Con l’avvio del nuovo anno educativo, i bambini e le bambine delle scuole dell’infanzia comunali Rodari, Acquerello e Spallicci potranno contare su ambienti più confortevoli durante i periodi di maggiore caldo. Nel corso dell’estate, prima della ripresa delle attività, sono stati completati gli interventi di installazione e potenziamento degli impianti di raffrescamento e condizionamento nei tre plessi.
I lavori danno seguito all’impegno assunto dall’Amministrazione comunale al termine dello scorso anno scolastico, quando il tema del comfort climatico negli ambienti educativi era stato al centro di incontri e confronti. L’obiettivo è migliorare le condizioni degli spazi frequentati quotidianamente dai bambini e dal personale educativo, intervenendo su una criticità diventata sempre più evidente con l’aumento delle temperature.
Gli interventi si inseriscono in un percorso avviato negli anni scorsi. In una prima fase erano state installate e implementate ventole a soffitto e ventilatori, con l’intento di favorire il ricircolo dell’aria. Con il progressivo intensificarsi delle ondate di calore, tuttavia, queste soluzioni sono state ritenute non più sufficienti a garantire condizioni ottimali nei periodi più caldi.
«Sin dallo scorso anno l’Amministrazione aveva avviato alcuni interventi per migliorare la ventilazione degli ambienti scolastici – spiega la sindaca Milena Garavini –. Tuttavia, alla luce di ondate di calore sempre più intense e frequenti, abbiamo ritenuto che queste misure non fossero più sufficienti». Da qui la decisione di procedere con gli impianti, completati durante la pausa estiva. «Parallelamente, stiamo verificando anche ulteriori soluzioni per migliorare il comfort degli ambienti scolastici, tra cui la possibile installazione di tende», aggiunge la sindaca.
L’intervento riguarda anche gli spazi esterni. Al plesso Acquerello è stata infatti riqualificata l’area del giardino, che presentava un terreno sconnesso e poco fruibile.

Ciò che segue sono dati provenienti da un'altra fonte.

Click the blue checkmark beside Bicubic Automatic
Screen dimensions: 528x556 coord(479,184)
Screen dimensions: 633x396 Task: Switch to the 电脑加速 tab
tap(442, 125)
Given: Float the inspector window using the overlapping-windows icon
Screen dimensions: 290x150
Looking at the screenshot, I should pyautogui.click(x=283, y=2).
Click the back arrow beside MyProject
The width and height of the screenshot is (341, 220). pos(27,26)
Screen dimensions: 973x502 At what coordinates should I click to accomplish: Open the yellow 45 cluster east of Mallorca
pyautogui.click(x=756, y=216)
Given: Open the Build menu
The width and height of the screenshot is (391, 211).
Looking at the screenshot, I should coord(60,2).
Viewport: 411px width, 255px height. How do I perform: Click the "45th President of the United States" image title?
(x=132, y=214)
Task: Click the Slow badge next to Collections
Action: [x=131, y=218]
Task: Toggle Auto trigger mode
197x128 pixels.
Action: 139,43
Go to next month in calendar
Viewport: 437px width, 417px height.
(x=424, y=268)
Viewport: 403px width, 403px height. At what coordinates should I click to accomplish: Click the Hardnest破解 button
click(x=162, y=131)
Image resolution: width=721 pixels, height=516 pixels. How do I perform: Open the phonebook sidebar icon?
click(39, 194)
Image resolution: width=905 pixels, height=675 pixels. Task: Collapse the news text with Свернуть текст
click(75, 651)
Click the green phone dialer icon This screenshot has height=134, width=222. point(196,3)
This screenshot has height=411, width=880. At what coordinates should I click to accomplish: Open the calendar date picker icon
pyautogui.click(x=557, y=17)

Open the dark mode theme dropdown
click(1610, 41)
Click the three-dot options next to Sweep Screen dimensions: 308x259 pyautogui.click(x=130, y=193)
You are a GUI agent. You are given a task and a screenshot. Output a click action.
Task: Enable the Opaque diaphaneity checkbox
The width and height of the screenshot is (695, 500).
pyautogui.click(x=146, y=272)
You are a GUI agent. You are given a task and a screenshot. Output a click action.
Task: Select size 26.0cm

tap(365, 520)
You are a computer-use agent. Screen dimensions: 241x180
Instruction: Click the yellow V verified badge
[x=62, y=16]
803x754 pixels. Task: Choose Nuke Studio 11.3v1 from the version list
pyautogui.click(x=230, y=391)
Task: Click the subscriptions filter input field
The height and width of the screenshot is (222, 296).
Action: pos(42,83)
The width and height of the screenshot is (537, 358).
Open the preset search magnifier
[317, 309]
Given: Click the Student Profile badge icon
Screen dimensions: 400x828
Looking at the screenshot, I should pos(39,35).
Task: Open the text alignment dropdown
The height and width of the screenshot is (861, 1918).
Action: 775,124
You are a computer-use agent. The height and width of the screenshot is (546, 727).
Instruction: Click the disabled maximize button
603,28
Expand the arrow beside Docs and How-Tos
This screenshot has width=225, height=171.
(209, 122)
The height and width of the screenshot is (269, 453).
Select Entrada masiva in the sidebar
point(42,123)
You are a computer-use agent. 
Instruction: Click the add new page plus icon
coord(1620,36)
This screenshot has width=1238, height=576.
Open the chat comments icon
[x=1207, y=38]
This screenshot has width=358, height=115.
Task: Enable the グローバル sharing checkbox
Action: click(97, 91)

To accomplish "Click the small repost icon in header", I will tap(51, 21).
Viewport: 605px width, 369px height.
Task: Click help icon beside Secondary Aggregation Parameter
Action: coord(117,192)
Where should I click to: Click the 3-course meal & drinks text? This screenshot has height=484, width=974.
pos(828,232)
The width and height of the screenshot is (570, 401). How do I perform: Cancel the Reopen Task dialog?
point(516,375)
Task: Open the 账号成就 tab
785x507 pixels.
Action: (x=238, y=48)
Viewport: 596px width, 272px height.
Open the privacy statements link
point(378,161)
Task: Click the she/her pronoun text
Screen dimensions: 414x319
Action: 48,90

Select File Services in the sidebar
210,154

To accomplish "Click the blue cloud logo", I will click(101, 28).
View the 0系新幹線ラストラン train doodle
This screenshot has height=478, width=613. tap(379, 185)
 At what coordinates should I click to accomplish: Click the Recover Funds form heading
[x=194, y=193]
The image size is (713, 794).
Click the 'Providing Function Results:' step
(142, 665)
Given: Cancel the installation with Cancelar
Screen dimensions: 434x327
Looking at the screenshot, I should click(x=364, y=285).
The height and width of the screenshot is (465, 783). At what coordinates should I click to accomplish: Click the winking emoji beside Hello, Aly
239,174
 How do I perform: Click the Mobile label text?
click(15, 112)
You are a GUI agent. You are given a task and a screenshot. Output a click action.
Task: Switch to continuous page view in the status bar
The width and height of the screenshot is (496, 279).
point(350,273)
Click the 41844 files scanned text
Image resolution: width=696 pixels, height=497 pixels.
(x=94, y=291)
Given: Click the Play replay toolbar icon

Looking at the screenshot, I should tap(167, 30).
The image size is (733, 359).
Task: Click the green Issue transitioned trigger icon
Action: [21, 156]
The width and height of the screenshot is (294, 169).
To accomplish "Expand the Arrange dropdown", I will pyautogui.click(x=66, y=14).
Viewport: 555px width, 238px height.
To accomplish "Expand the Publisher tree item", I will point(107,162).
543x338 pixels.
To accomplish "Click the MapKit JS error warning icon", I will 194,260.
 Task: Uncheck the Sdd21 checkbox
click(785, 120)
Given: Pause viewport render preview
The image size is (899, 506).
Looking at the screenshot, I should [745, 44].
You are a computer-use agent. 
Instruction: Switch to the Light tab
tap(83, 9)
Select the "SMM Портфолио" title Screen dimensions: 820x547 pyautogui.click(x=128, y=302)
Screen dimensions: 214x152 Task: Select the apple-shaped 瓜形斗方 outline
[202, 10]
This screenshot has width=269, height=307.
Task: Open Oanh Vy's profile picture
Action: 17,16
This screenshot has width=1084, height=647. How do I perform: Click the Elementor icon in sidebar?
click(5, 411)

La nuova pavimentazione antitrauma rende lo spazio più sicuro e funzionale, favorendo le attività e il gioco all’aperto.
«Dal momento del nostro insediamento abbiamo dedicato grande attenzione ai servizi educativi per l’infanzia – sottolinea l’assessora alle Politiche educative e della Prima infanzia Carlotta Artusi –. Negli anni siamo intervenuti installando e implementando ventole a soffitto e ventilatori, ma il progressivo aumento delle temperature ci ha mostrato che era necessario fare un ulteriore passo avanti». L’assessora evidenzia inoltre l’importanza del confronto con il personale educativo e scolastico e con le famiglie, per individuare le criticità e programmare interventi rispondenti alle esigenze della comunità.
Il tema del benessere climatico negli edifici scolastici, secondo l’Amministrazione, richiede comunque una riflessione più ampia. Garavini annuncia infatti la partecipazione a un tavolo provinciale di confronto, che coinvolgerà gli attori istituzionali con l’obiettivo di affrontare il problema in maniera organica e individuare soluzioni condivise.